Vom Brunnen einmal ausgegangen ist der Besucher zum Brunnen zurückgekehrt. Alles ist geblieben wie es war, aber zugleich hat sich alles verändert. Der Kreuzgang, Sinnbild der Zeit, ist erneut durchschritten worden. Der Besucher ist als er selbst und zugleich als ein anderer wieder da.
Weit dehnt sich der Blick über die Wasserfläche. Diesmal ist es die Fläche des Sees, der tiefblau und friedlich vor uns liegt. Das Gewässer zwischen dem Golan und dem galiläischen Bergland, bekannt als See von Tiberias oder auch See Genezareth ist Ausgangspunkt der großen Wanderung, die das Evangelium beschreibt. Von Kafarnaum am Nordende hat man den besten Blick über den See. Der Ort ist nicht zufällig genannt. Hier im Norden siedelten die israelischen Familien, die sich von den Jakobssöhnen Sebulon und Naftali herleiteten. Und von hier sollte das Licht ausgehen, dass einmal als Zeichen der erneuerten Herrschaft Gottes über ganz Israel strahlen würde. Hier am Wasser, am See von dem der Jordan ausfließt in die Wüste, von wo der Weg nach Jerusalem seinen Ausgang nimmt, beginnt Jesus seine Sendung. Am Wasser liegt der Ursprung. Am See wandernd trifft Jesus die ersten Gefährten. Ihre Namen sind uns überliefert: Petrus, Andreas, Jakobus, Johannes. Es sind Namen von Menschen vergangener Zeiten. Es könnten auch unsere Namen sein. Denn wir können uns selber am See stehen sehen, den Blick auf das Wasser, die Hand an den Netzen, die unsere tägliche Arbeit bedeuten. Wir können sehen, wie der Wanderer uns erblickt und auf uns zukommt, hören, wie er uns anspricht. Er fragt uns, mit ihm zu gehen ins Unbekannte einer langen Wanderschaft, weg vom See. Wie die Jünger sehen wir unsere Netze abgelegt am Strand uns in den Booten. Ein letztes Umschauen, der See tiefblau hinter uns, so wie die Vergangenheit, ein Eindruck der lange Jahre her ist und doch nicht verblasst. Denn wie die Jünger werden wir wieder zurückkehren. Die Wanderschaft ist ein Rundweg. Nach allem, was die Jünger gesehen und gehört haben, nach Abschied, Tod und Auferstehung Jesu zeigt sie das Evangelium wieder am See stehen, wieder mit den Netzen in der Hand, das Boot zu Wasser lassend, hinausfahrend, die Tiefe unter sich, die Wellen am Bug, der Wind über dem Wasser (Joh 21). Und Jesus begegnet ihnen erneut. Alles ist gleich und doch alles anders. Der Ort, an dem sie weggerufen wurden, ist zugleich der Ort, an dem sie ihre Berufung wieder einholt. Das damals gegebene Versprechen, Jesus nachzufolgen, wird nun eingefordert. Es ist gut, zurückzukommen, nicht, um eine ferne Erinnerung zu pflegen, sondern, um sie zu erneuern. Wir sind wieder zurück am Wasser.
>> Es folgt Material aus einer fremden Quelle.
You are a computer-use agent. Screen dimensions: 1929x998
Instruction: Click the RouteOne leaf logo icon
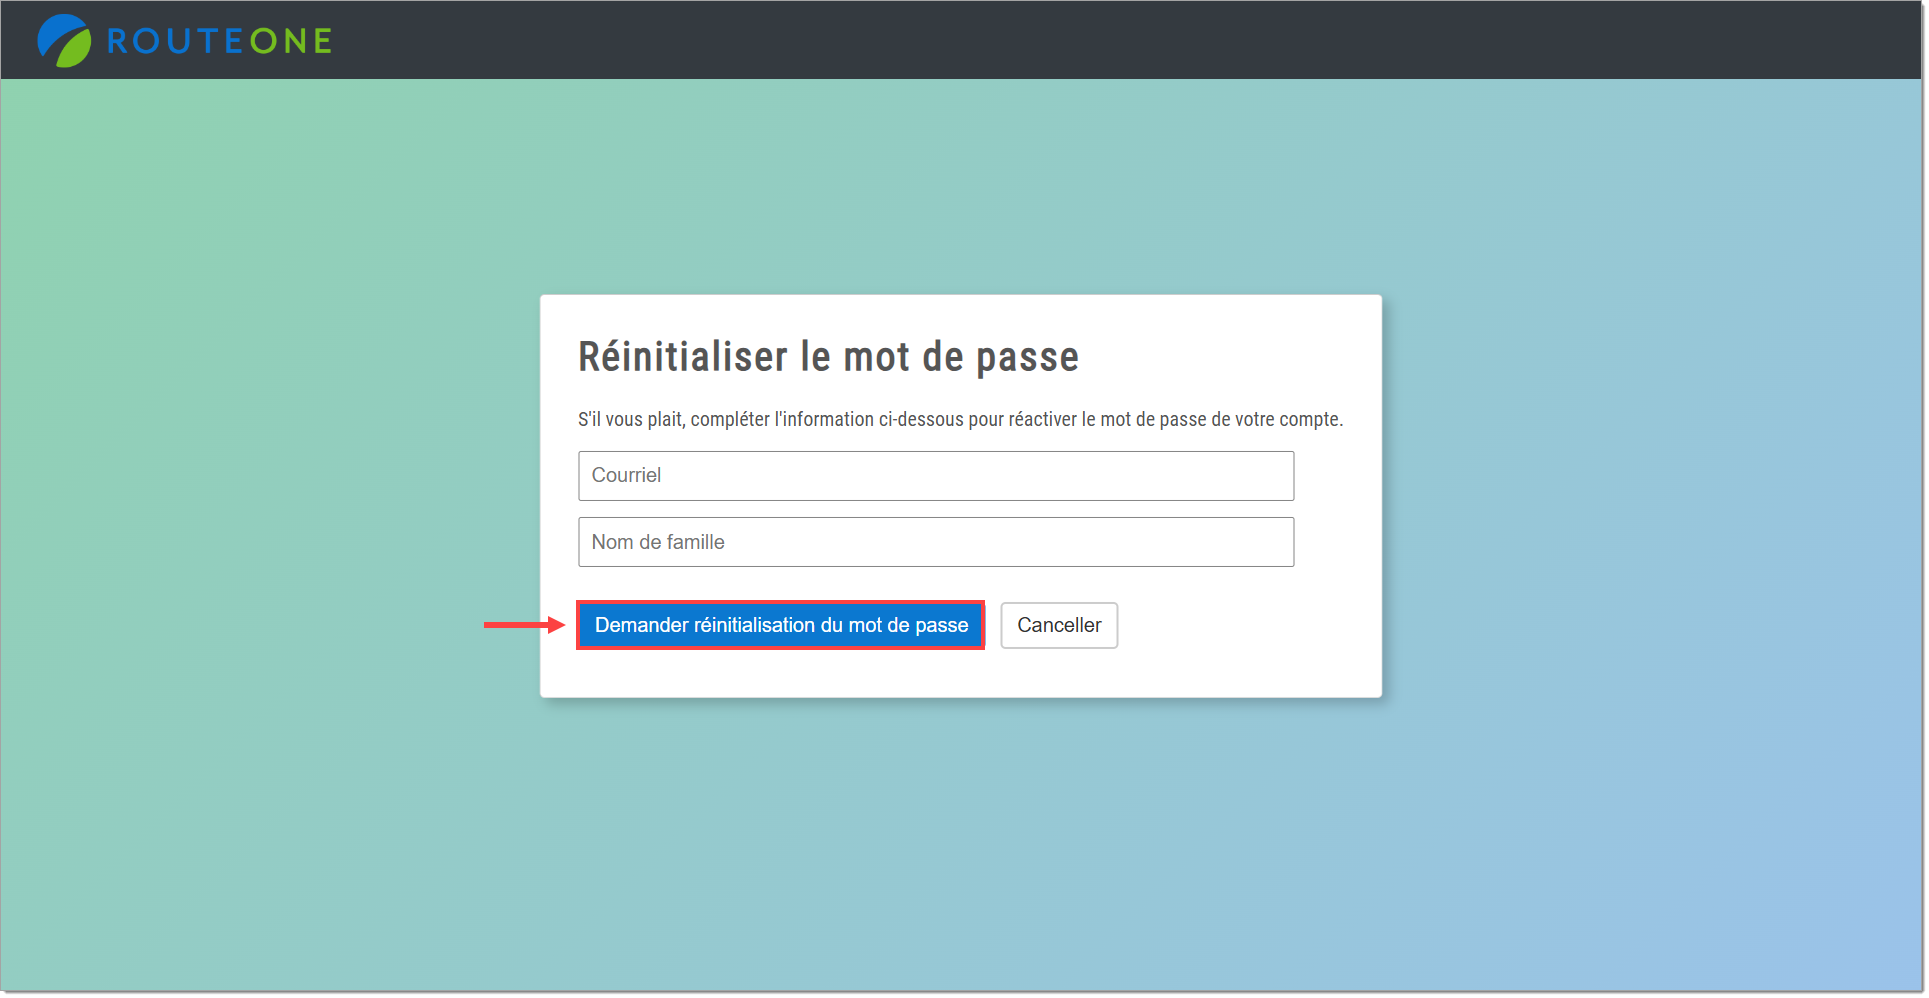[x=64, y=41]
Ein letzter Blick auf den Brunnen. Der Besucher in Maulbronn wendet sich langsam um. Nur wenige Minuten später ist er wieder in der Gegenwart angekommen. Hesse dichtet im Rückblick:
Die Seele, die nach Ewigkeit begehrte,
Trägt nun Vergänglichkeit als liebe Last
Und ist auf der erspürten Jugendfährte
Noch einmal still und ohne Groll zu Gast.
Nun singet, Wasser, tief in eurer Schale.
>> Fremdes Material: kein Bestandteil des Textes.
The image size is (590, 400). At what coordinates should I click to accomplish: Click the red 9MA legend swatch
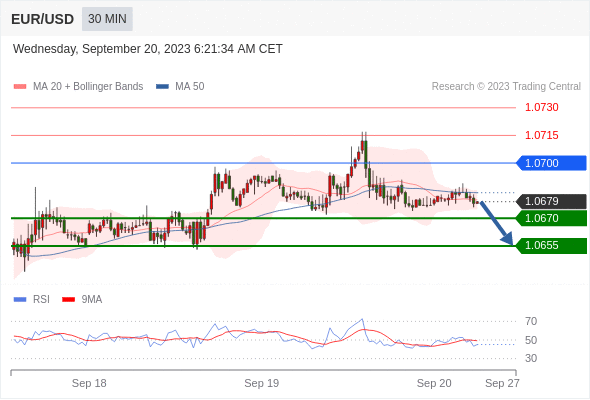[x=68, y=300]
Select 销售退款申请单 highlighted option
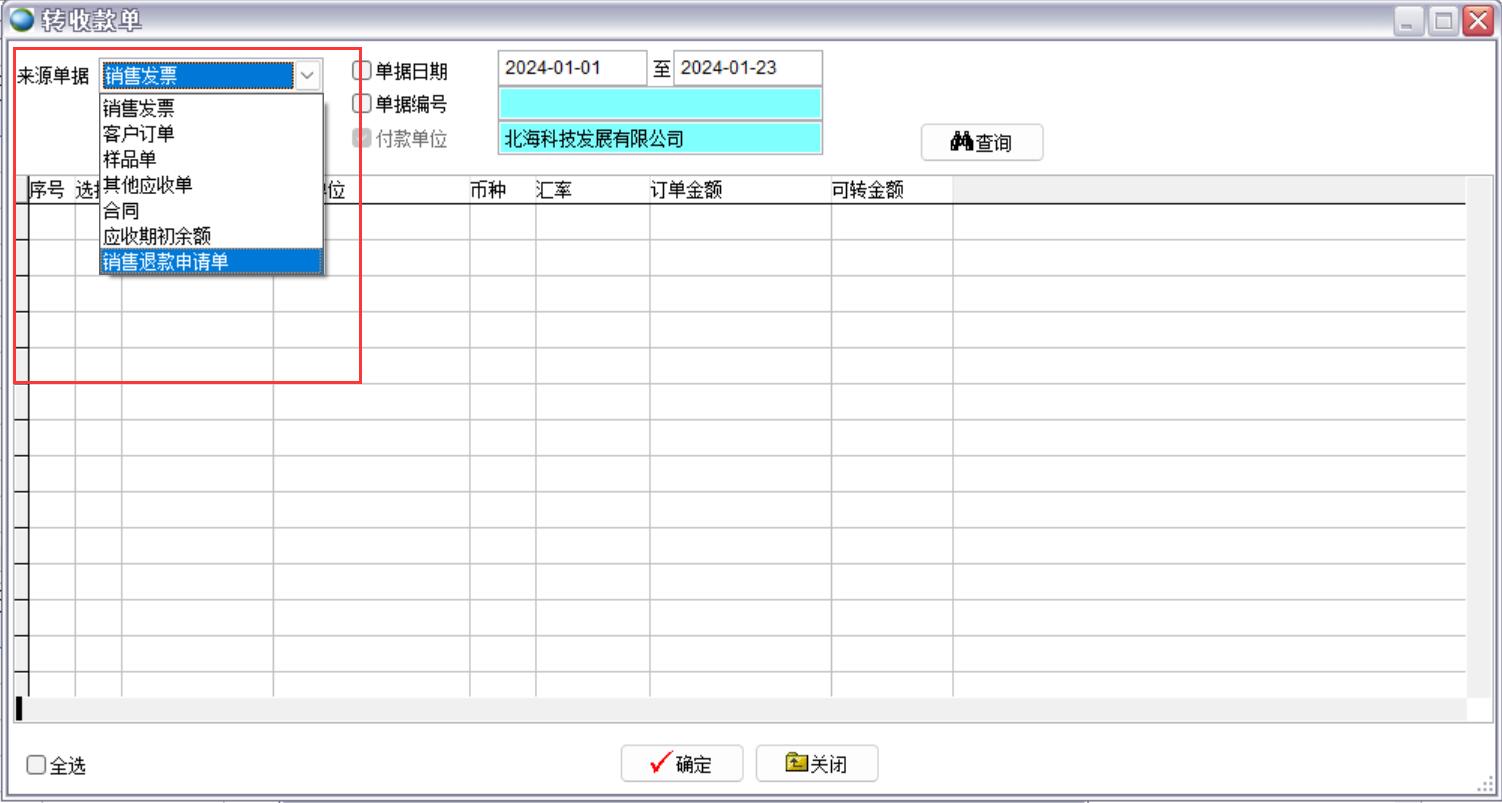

Mir ward das Leben längst ein flüchtig Kleid.
Nun tummle, Jugend, dich in meinem Tale
und labe Dich am Traum der Ewigkeit!
Der Ort der Jugend war der Ort, der die Ewigkeit verhieß. Der Kreuzgang hatte den Kreislauf dieses Lebens bedeutet. Die Ewigkeit war ein Traum. Zu viel an gelebtem Leben ist über diesen Traum hinweggegangen. Und doch meldet sich die Sehnsucht wieder. Die Verheißung des Anfangs hat ihre Kraft nicht verloren. Der Besucher kann sie bei der Rückkehr zum Brunnen wieder spüren. Über seinem Leben liegt die Verheißung und liegt ein Versprechen.
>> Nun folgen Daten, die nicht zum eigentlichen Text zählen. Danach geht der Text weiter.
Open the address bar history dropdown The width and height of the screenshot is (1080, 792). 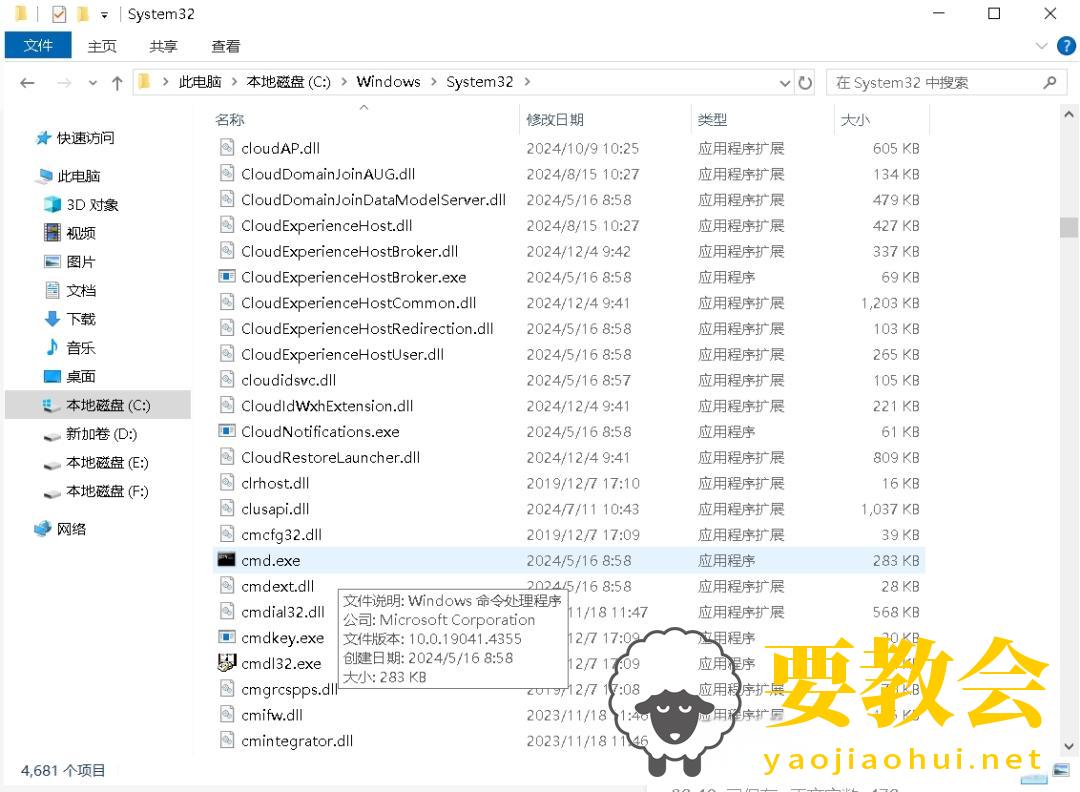[x=783, y=83]
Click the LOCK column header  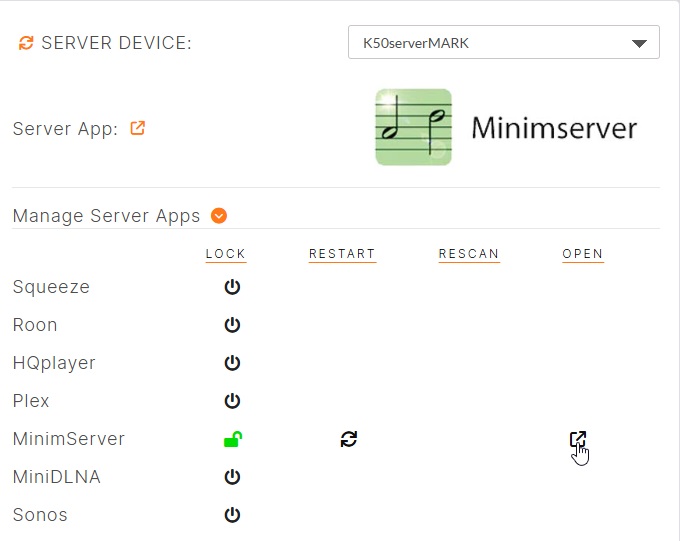coord(225,254)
Aus Galiläa nehmen die Jünger dieses Versprechen damals mit. „Wir werden mit dir gehen“. Und in diesem Versprechen liegt eine Verheißung. Der Ursprung der Wanderschaft trägt in sich eine bleibende Geltung, eine Ewigkeit aus Treue, die im Bund zwischen Gott und Mensch beschlossen liegt. Der See wird zum Erinnerungsort an das Versprechen. So wie es ein „damals“ gibt, wird es immer wieder ein „morgen“ geben. Die Sehnsucht kehrt mit dem Wind über den Wellen zu uns zurück.